The slide behind this metaphor makes the tension explicit: the “traffic controller” mindset treats software as deterministic, where the engineer owns the roads, signals, and laws; the “dispatcher” mindset treats agent engineering as probabilistic, where the engineer gives instructions to a driver navigating ambiguity. The trap, as the slide puts it, is that better engineers may fight the model harder, trying to “code away” nondeterminism with if-statements and rigid schemas.

You cannot code away the probability. You must manage it through evals and self-correction.

Philipp Schmid

The claim is not that control disappears. Schmid’s summary phrase is “trust, but verify.” Engineers still define goals, constraints, tools, and evaluation standards. What changes is the level at which control is applied.

Structured state can strip away the meaning the model needs

One of Schmid’s first concrete shifts is that “text is the new state.” Traditional systems tend to turn the world into booleans, enums, flags, and status fields because structured values are safe to route and easy to test. In agent systems, that structure can remove the semantic detail the model needs later.

His example is a deep research agent that proposes a plan before doing the work. A conventional interface might offer “accept plan” or “deny plan.” But a user’s actual response may be: approved, but focus on the U.S. market and ignore California. If the system only records approval status, it loses the instruction embedded in the approval. A traditional flow might force the user to reject the plan, enter more information, wait for a revised plan, and continue. An agent can instead preserve the raw semantic instruction and use it downstream.

The slide contrasts the two designs directly. The software-engineering version stores { plan_id: "123", status: "APPROVED" }; the agent-engineering version stores { plan_id: "123", text: "Approved, but focus on the US market and ignore CA." }. Schmid describes the first approach as “lobotomizing intent” and the second as preserving semantic meaning.

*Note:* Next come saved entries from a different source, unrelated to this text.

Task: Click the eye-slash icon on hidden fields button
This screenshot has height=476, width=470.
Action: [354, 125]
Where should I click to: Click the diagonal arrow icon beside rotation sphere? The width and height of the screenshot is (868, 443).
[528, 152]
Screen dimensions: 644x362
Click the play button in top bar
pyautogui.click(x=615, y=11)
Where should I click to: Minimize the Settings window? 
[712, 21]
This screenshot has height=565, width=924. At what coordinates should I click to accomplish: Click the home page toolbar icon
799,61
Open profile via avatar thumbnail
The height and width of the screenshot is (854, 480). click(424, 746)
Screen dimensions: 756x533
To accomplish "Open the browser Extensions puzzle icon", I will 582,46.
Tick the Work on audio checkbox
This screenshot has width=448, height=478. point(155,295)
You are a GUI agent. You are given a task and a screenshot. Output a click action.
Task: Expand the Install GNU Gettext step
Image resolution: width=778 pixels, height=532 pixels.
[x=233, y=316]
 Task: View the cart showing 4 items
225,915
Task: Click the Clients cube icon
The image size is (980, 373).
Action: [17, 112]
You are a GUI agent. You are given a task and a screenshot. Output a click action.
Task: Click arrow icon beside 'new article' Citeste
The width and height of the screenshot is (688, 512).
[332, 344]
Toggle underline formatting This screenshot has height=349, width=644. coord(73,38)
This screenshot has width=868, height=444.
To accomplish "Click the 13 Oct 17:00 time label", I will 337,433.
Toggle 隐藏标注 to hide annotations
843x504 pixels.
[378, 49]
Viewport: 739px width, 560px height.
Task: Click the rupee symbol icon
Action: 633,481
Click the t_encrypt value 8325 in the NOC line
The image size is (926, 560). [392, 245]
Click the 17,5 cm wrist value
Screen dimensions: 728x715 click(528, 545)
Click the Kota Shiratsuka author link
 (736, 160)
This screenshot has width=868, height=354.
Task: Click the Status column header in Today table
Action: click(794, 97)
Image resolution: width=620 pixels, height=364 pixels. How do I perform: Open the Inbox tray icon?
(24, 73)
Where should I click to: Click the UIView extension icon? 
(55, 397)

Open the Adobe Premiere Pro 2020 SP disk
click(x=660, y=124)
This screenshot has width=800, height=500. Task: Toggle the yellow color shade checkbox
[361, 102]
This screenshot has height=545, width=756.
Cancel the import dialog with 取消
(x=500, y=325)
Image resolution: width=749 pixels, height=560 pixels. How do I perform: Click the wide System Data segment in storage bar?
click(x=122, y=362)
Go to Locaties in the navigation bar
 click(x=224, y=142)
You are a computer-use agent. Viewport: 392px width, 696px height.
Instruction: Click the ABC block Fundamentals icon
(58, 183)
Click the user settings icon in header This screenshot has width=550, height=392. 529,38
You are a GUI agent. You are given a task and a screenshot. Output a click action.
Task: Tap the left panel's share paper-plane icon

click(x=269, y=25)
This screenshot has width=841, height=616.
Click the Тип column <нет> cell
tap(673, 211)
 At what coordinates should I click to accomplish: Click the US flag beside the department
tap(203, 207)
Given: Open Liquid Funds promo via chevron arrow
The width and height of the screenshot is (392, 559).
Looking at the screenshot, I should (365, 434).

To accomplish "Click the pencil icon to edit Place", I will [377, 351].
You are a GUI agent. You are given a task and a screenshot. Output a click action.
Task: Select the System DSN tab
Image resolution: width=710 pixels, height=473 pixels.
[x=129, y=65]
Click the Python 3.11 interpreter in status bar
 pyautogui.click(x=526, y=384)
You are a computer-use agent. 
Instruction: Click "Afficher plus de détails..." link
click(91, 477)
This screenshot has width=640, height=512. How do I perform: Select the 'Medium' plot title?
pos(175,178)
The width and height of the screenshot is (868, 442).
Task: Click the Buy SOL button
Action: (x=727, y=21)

The same applies to memory and personalization. Schmid uses temperature preferences as a small example. A profile flag such as is_celsius: true cannot express “I prefer Celsius for weather, Fahrenheit for cooking.” The latter is not just a value; it is a task-aware preference. His broader point is that personalization, memory, and intent often cannot be faithfully represented as a single field in a user profile.

This does not mean every system abandons structure. It means agent-facing state should preserve meaning when meaning matters. Schmid says the relevant context may be text, images, video, or audio, but the important shift is away from assuming that all application state can be reduced to clean structured fields without loss.

Hard-coded flows break when intent changes midstream

Philipp Schmid says agent systems require handing over more control than many software engineers are used to. In microservice-style systems, a user intent often maps to a route: classify the request, choose a workflow, execute the workflow. That works when the interaction is stable. It works less well when the user’s intent changes during the interaction.

His customer-support example starts with a user saying, “I want to cancel my subscription.” A conventional system may classify the intent as churn and enter a cancellation flow. But an agent might respond with a retention offer: 50% off for the next three months. If the user accepts, the intent is no longer churn; it is retention. A hard-coded churn flow may have lost a customer by continuing down the path selected at the first turn.

Real interactions loop, backtrack, and pivot. Engineers should describe the outcome and constraints rather than enumerate the whole path. The agent needs enough latitude to react to the conversation as it changes.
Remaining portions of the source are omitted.